* [課題 A]:
一覧の「Switch 销售业绩 chart to line view」を含む行から「Click the dock」を含む行までを、「account」を「profile」に置き換えて書き直してください。それ以外は変えないこと。

* [本文]:

ドル/円は、米リスクオフの後退と米金利高の割に重いままで、為替ヘッジが効いている可能性があります。実は、過去に日本のサイクル転換を強烈に推し進めたドライバーがヘッジ操作だと言っても過言ではないのです。

8月のリスクオフ再燃シナリオを念頭に、為替ヘッジの正体、相場インパクト、投資対応をガイドします。


円高に影響大な「為替ヘッジ」、8月の日本株リスクに備えるの画像はこちら >>

※このレポートは、YouTube動画で視聴いただくこともできます。
著者の田中 泰輔が解説しています。以下のリンクよりご視聴ください。
「 【ドル/円と日本株】見えざる円高最恐ドライバー 」

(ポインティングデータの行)
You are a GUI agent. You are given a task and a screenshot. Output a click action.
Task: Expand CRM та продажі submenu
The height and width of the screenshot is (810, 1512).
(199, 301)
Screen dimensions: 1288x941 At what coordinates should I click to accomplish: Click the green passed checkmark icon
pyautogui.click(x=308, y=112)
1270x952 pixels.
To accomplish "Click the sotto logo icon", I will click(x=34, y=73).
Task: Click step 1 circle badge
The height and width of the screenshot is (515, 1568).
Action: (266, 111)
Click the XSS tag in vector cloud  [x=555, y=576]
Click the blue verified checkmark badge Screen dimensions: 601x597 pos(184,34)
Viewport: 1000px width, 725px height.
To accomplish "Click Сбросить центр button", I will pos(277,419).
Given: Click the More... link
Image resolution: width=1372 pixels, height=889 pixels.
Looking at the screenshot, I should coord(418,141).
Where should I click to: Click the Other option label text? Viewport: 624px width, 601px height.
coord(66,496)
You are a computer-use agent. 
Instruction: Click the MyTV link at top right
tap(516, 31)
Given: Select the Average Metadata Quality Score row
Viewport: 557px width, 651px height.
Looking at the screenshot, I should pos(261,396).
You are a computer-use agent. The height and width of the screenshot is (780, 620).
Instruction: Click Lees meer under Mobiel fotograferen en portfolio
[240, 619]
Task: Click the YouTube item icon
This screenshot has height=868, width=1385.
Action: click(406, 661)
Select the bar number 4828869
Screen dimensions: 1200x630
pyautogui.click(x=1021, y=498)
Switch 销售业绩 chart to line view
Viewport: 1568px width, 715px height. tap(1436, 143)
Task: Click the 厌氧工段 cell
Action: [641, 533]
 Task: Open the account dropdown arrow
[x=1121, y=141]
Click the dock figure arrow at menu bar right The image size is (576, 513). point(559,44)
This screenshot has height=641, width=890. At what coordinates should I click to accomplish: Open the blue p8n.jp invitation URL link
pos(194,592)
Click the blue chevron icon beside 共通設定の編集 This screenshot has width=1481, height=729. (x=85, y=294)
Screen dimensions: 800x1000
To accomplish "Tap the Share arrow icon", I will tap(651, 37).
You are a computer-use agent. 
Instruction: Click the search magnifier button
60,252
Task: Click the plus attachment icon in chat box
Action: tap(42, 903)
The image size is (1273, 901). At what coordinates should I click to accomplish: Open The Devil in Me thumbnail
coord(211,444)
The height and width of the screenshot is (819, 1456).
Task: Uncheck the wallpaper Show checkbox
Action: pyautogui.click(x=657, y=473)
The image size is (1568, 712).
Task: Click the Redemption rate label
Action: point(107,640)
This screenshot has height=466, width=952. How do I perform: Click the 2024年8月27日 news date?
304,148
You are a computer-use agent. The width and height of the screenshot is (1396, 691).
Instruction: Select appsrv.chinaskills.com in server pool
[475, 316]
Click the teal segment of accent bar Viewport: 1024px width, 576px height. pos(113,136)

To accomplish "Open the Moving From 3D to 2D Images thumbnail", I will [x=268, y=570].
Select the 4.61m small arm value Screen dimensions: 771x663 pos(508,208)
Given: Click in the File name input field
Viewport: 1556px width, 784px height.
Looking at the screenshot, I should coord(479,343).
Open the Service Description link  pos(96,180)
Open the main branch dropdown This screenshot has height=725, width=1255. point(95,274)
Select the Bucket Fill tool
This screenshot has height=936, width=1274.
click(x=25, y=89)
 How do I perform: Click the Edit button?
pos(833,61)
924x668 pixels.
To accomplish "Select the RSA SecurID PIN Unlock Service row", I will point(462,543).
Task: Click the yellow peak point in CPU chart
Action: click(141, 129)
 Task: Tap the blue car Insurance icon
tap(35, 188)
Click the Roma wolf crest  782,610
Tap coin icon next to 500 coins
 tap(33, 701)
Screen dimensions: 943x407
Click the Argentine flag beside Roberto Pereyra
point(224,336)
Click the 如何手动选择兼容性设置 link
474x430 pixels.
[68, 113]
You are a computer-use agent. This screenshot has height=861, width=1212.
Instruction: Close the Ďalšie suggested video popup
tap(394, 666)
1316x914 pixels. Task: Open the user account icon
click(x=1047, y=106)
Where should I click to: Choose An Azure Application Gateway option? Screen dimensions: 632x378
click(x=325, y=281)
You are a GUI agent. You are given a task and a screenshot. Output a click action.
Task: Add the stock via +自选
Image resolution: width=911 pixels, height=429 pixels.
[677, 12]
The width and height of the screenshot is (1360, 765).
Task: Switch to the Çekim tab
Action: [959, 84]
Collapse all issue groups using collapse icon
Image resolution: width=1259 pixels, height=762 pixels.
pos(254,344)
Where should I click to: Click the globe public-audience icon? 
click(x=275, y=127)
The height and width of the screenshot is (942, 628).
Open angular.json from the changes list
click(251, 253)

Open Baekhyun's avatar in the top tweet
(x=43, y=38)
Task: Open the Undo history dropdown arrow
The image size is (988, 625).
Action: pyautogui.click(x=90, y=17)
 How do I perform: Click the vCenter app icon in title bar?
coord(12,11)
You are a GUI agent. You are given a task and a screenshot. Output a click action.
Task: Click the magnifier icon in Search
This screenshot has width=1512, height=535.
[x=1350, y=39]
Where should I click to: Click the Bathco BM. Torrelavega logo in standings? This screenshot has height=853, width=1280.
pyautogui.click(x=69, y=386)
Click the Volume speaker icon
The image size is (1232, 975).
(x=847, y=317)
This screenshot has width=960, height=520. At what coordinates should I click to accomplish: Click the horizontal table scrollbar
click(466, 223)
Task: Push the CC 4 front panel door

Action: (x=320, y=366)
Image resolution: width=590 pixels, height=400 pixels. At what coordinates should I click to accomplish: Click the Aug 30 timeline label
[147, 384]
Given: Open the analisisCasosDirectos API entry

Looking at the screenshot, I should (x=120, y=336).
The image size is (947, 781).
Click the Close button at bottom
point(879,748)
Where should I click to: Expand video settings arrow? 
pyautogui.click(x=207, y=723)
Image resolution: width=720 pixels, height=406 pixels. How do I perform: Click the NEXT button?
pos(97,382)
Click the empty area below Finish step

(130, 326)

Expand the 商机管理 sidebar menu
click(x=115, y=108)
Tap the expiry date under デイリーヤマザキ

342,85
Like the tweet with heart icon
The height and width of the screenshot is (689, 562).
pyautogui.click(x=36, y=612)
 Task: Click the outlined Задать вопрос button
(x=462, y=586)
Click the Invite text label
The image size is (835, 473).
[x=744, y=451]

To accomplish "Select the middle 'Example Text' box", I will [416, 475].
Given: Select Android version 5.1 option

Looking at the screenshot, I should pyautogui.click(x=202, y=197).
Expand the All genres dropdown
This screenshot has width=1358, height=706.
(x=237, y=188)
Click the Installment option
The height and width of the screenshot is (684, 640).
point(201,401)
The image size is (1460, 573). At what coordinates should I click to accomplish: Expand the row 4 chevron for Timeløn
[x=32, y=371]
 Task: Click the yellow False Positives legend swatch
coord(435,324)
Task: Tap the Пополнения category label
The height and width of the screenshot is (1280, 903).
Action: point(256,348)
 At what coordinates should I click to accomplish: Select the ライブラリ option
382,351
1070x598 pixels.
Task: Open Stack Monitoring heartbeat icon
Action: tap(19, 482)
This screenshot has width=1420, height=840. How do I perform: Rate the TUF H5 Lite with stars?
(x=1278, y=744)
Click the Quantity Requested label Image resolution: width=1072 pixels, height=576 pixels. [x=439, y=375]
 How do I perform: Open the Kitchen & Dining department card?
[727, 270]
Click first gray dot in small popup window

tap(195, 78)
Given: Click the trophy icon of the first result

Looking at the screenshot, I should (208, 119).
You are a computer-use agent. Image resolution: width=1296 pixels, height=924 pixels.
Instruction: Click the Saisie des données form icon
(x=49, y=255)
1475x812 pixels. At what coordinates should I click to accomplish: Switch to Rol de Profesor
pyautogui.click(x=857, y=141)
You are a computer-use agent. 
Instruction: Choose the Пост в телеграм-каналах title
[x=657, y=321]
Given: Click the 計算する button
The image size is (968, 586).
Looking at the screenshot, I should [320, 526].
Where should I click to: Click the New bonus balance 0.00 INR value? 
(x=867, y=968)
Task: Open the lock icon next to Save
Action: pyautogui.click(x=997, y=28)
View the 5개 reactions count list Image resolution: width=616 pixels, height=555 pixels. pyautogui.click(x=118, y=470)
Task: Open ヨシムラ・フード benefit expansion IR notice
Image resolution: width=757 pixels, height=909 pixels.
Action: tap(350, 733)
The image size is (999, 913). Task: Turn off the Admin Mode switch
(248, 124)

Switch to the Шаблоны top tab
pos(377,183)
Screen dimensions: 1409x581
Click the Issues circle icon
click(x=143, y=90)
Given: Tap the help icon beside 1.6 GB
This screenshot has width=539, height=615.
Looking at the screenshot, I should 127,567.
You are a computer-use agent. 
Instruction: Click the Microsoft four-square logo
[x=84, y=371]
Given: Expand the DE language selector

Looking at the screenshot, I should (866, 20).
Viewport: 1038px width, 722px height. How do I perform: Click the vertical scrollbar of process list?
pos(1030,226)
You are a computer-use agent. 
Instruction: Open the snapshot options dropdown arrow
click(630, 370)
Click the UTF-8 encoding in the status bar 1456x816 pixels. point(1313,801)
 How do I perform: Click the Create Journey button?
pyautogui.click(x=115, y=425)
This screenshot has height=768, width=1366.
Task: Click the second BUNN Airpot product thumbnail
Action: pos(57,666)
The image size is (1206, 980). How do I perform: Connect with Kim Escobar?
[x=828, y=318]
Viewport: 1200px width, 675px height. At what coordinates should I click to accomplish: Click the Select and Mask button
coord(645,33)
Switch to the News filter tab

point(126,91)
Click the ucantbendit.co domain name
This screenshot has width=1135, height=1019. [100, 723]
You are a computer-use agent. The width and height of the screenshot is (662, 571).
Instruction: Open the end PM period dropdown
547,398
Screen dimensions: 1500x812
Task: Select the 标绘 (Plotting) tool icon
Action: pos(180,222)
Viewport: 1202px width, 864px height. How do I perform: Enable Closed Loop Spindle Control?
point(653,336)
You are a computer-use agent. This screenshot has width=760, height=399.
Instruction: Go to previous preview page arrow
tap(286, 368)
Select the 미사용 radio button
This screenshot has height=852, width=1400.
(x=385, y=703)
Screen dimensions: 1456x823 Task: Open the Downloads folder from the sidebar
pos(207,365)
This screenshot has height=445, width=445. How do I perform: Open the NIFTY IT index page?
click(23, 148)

* [課題 B]:
本文で、8月のリスクオフ再燃シナリオを念頭にガイドするとされている事柄をすべて書き出すこと。

* [解答 A]:
Switch 销售业绩 chart to line view
Viewport: 1568px width, 715px height. tap(1436, 143)
Task: Click the 厌氧工段 cell
Action: [641, 533]
 Task: Open the profile dropdown arrow
[x=1121, y=141]
Click the dock figure arrow at menu bar right The image size is (576, 513). point(559,44)

* [解答 B]:
為替ヘッジの正体、相場インパクト、投資対応